Abstract 20786: Progesterone Metabolites Alter Activation Gating of the Human Ether-a-go-go-Related Gene (hERG)-Related Current
Introduction: Progesterone (P4) at high concentrations, such as those achieved during pregnancy, may decrease the function of the voltage-gated potassium channel encoded by the human ether-a-go-go-related gene (hERG). Reductions in hERG-related current have been linked to maternal and fetal QT interval prolongation, a risk factor for arrhythmias and miscarriage. Cytochrome P450 (CYP) 3A activity is enhanced during pregnancy, is present in the fetal liver, and forms the 16α-P4 and 6β-P4 metabolites. Our objective was to assess the ability of P4 and its metabolites, formed via CYP3A isoenzymes, to alter hERG-related current.

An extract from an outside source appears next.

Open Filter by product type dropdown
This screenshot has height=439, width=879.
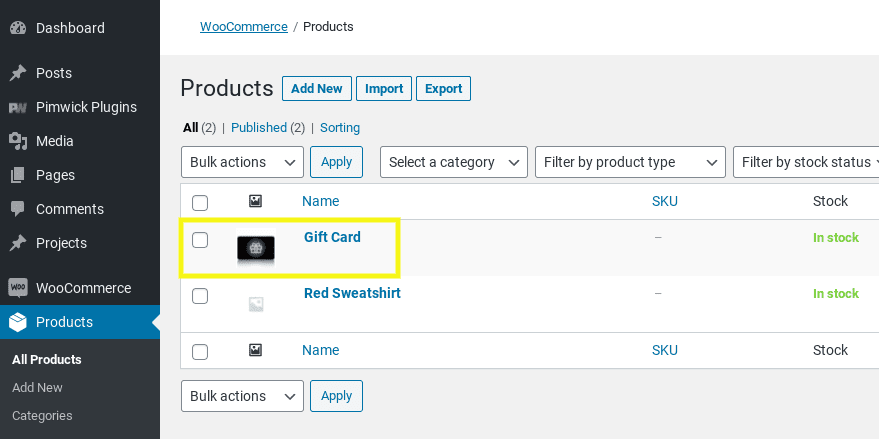[630, 162]
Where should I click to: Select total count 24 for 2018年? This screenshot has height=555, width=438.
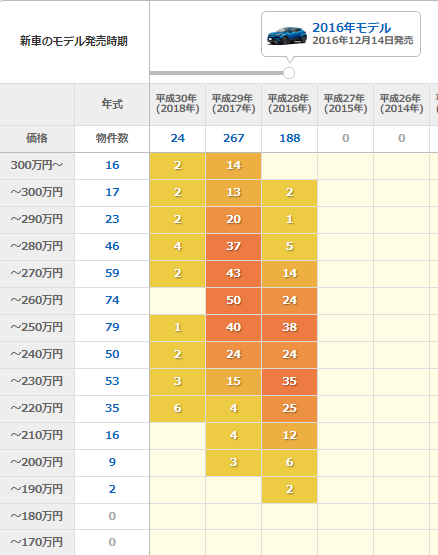point(178,138)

Methods: Whole-cell, voltage-clamp experiments were performed on HEK293 cells stably expressing hERG. Acute effects were assessed by applying 10 nM, 100 nM and 1 μM of P4, 16α-P4, 6β-P4, or dimethylsulfoxide (DMSO; control) in pipette solution. Long-term effects were assessed by treating cells with P4, 16α-P4, 6β-P4, or DMSO for 24 hours. Activation gating was assessed by fitting a Boltzmann function to normalized currents.
Results: Acute application of P4 or metabolites (n=9 per group) did not reduce hERG-related current or alter activation gating (p>0.05). Long-term P4 exposure significantly reduced hERG-related current at -100 mV (maximal inward current) from a mean ± SD of -45.4 ± 14.7 pA/pF (n=19) to -30.6 ± 16.9 (n=17; p=0.03). P4 metabolites did not decrease hERG-related current following 24-hour exposure. However, a depolarizing shift in activation gating was observed (Figure) with mean ± SD voltage at half maximal activation (V50) with 16α-P4 of 3.9 ± 0.29 mV (n=18) and 6β-P4 of 1.3 ± 0.99 (n=21) versus control of -4.8 ± 1.1 (n=19) and P4 of -3.2 ± 0.71 (n=17); p<0.05.
Conclusions: P4 decreases hERG-related current at high concentrations during prolonged exposure. The P4 metabolites formed via CYP3A cause an inhibitory shift of hERG activation gating. These effects could contribute to the QT interval variability during pregnancy.
Author Disclosures: C. Egly: None. T. Shugg: None. C.W. Stamatkin: None. A.S. Patil: None. J.E. Tisdale: None. B.R. Overholser: None.
- © 2016 by American Heart Association, Inc.